# WORK REQUEST:
Write out, exactly and in full, the line where "Screen dimensions: 750x1000" appears together with all lines that follow it in the entries below. Do not include pictures.

Stored items:
**********

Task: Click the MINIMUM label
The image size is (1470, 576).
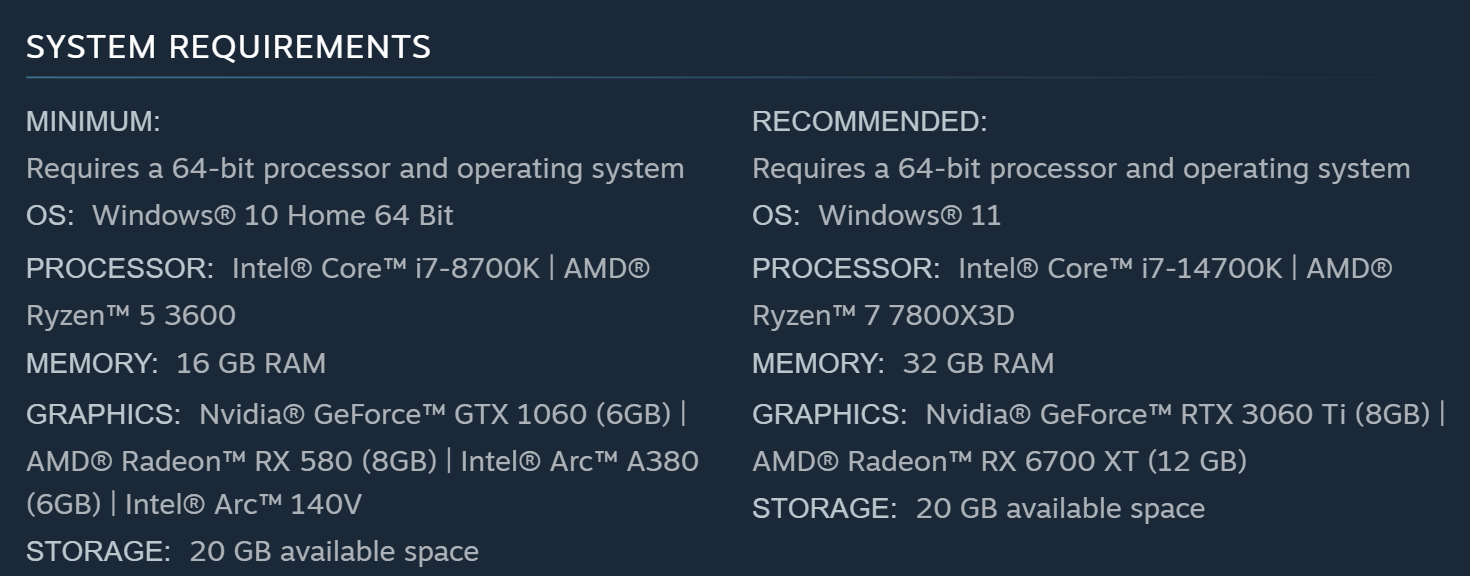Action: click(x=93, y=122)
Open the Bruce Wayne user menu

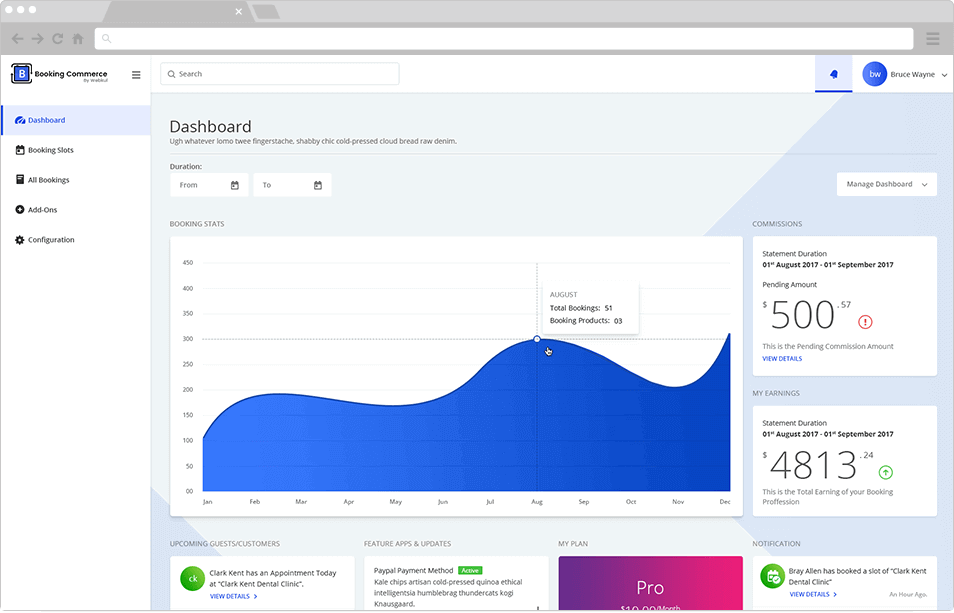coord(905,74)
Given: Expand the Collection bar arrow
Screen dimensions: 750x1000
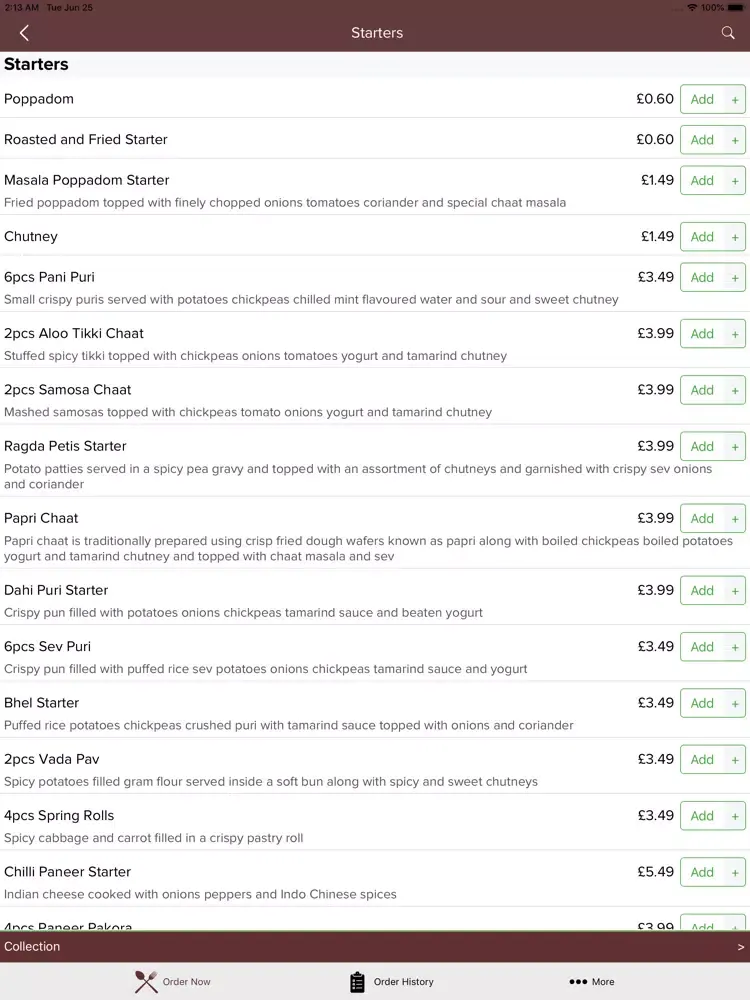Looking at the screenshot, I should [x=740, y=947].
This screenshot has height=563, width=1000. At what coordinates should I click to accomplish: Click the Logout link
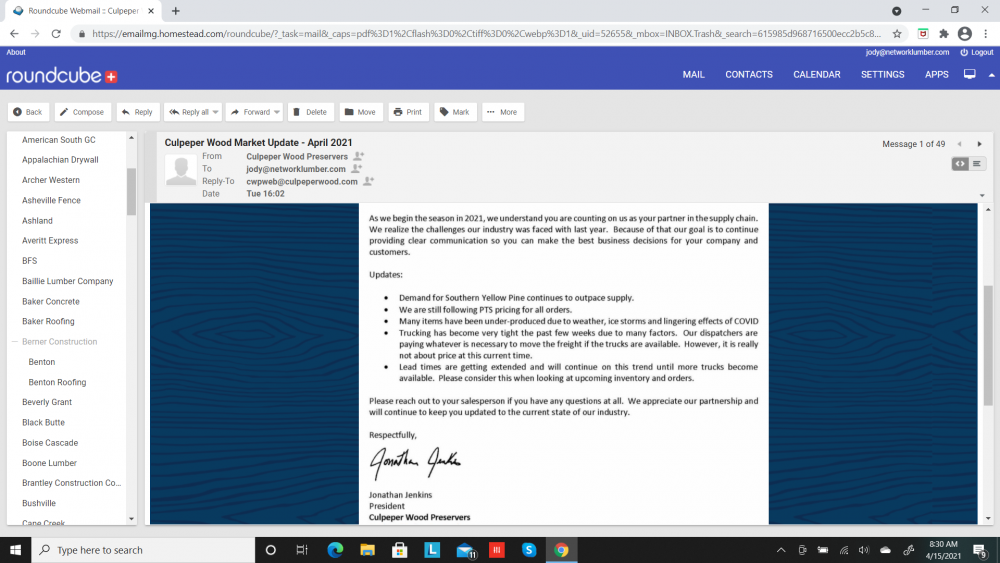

**********

# TASK RESPONSE:
Screen dimensions: 750x1000
Looking at the screenshot, I should [x=740, y=947].
This screenshot has height=563, width=1000. At what coordinates should I click to accomplish: Click the Logout link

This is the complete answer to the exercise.